Nearly a full year after he first made his Beverly Hills residential white elephant available off-market with a $135 million ask, Steve Wynn has given that pricetag a healthy haircut, slicing it down to $110 million and plunking the house onto the MLS for the very first time.
Perhaps unsurprisingly, the palatial structure looks far more like a boutique hotel than an “ordinary” home, complete with custom carpets designed by the same company commissioned to decorate the Encore and Wynn hotels in Las Vegas. Set on a 2.7-acre lot in the Benedict Canyon area of town, the walled and gated estate lies on a private cul-de-sac shared with three other properties.
Designed in the International architectural style by William Hablinski and completed in 1992, the house was commissioned by GUESS cofounder Maurice Marciano and spans more than 27,000 square feet of megamansion-sized living space with 11 bedrooms and a whopping 20 baths, including two separate staff wings — one for household staff, one for a full-time security detail — four guest bedrooms, and a penthouse-worthy master retreat with dual baths, dual closets, dual dressing rooms, dual offices, and so much more.
The colorful interiors include a so-called “reception room” with a crimson-and-white motif, a cream-colored formal dining room that can easily seat 12 and connects to an alfresco dining terrace, a blue-and-white great room with a shimmery collection of LED lights and a marble fireplace, and a monstrous gym with enough equipment to accommodate half of Hollywood, even while social distancing.
Naturally, there’s also a treasure trove of name-brand art scattered through nearly every room in the place — Wynn is one of the world’s foremost collectors — and a truly incredible array of high-tech spotlights, track lights, and recessed lights. The listing notes that “new lighting and audio systems …. have been installed throughout.”

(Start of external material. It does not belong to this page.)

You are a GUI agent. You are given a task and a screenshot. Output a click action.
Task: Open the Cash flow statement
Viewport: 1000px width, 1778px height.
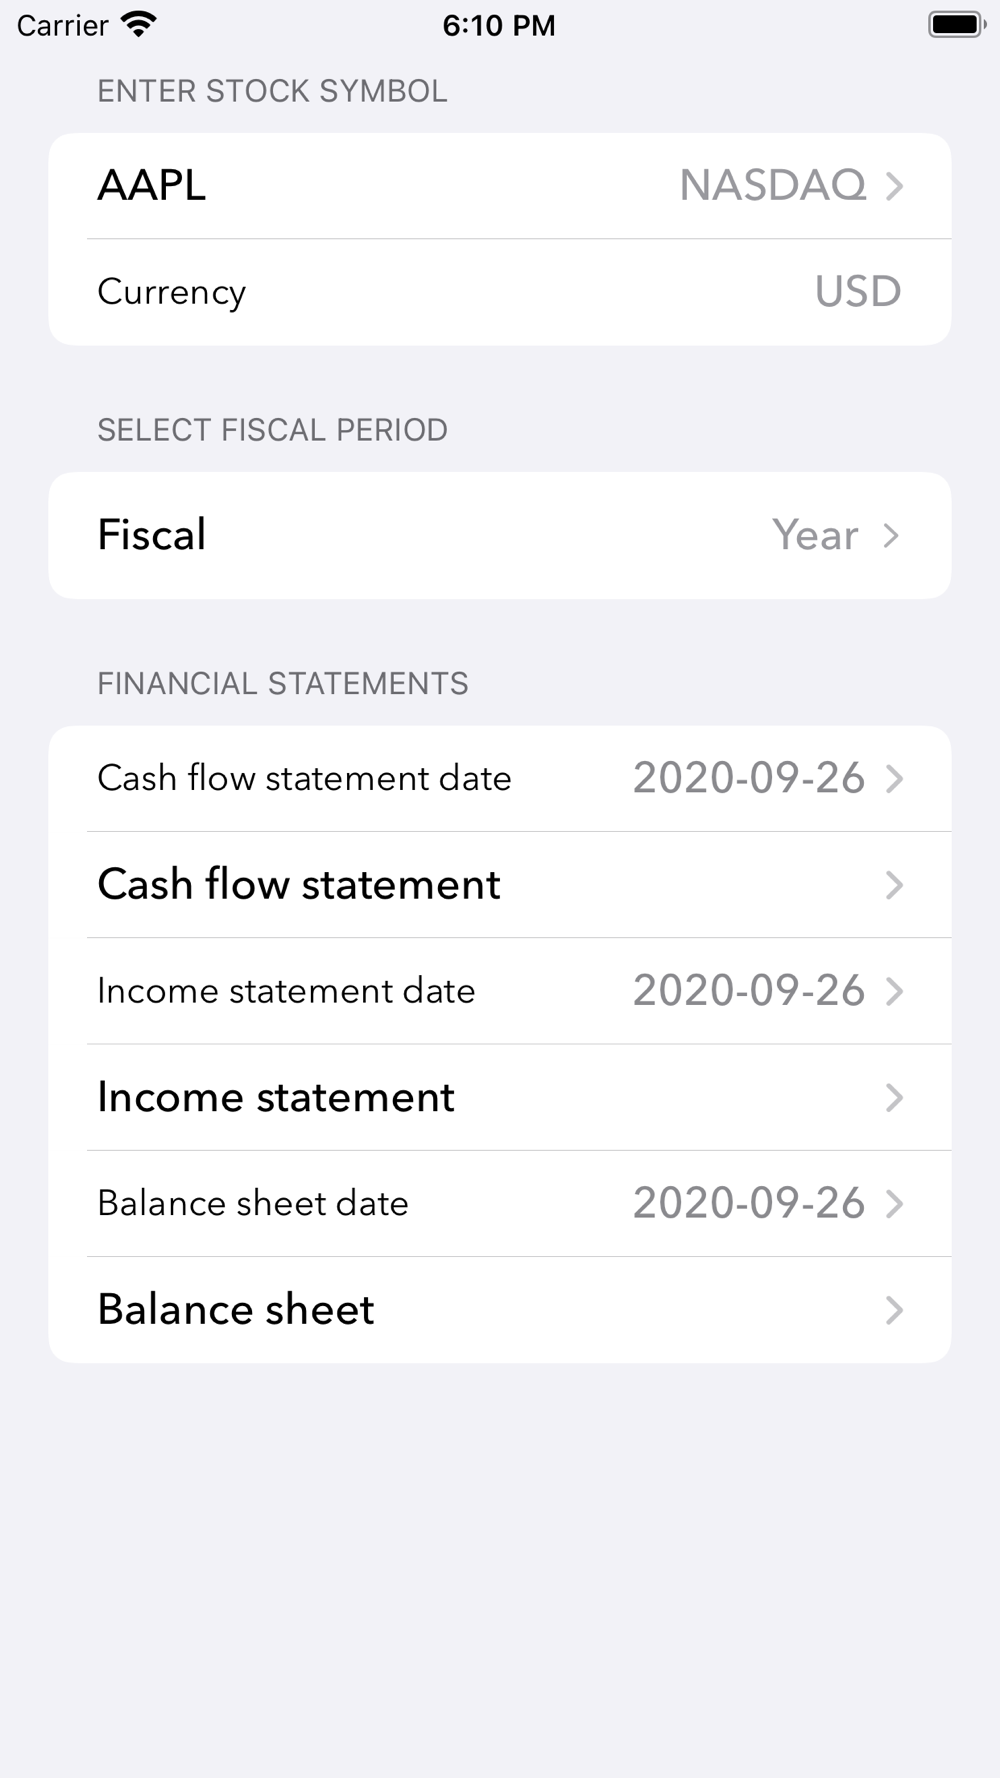(x=500, y=885)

Out back, the vast grounds are every bit as decadent and high-maintenance as the house itself, with seemingly endless rows of manicured hedges, sprawling lawns, formal gardens, and a bevy of mature trees. Some of the recreation-themed amenities include a full-size tennis court with its own viewing pavilion, a championship swimming pool, poolhouse, full outdoor kitchen, and even a rare Jaume Plensa sculpture by the pool deck.
Wynn bought the property in 2015 from Marciano, paying about $48 million for the premises. Since then, the place has undergone a years-long upgrade and transformation that likely cost well into the eight figures.
Though he’s no longer with Wynn Resorts following sexual misconduct claims, Wynn is still a billionaire several times over and therefore still maintains a billionaire-worthy portfolio of residences from coast-to-coast. The legally blind 78-year-old still has a mansion in Las Vegas, a $70 million penthouse apartment atop the Ritz-Carlton in Manhattan, a 25,000-square-foot ski chalet in Sun Valley, Idaho, and a $43 million oceanfront estate on Florida’s chi-chi Palm Beach.
But Wynn’s most impressive home isn’t a “house” at all — it’s his floating mansion Aquarius — a 302-foot, $215 million superyacht with a helicopter landing pad, a beauty salon and 30-person crew.
Jack Friedkin, Leonard Rabinowitz and Rick Hilton of Hilton & Hyland hold the listing.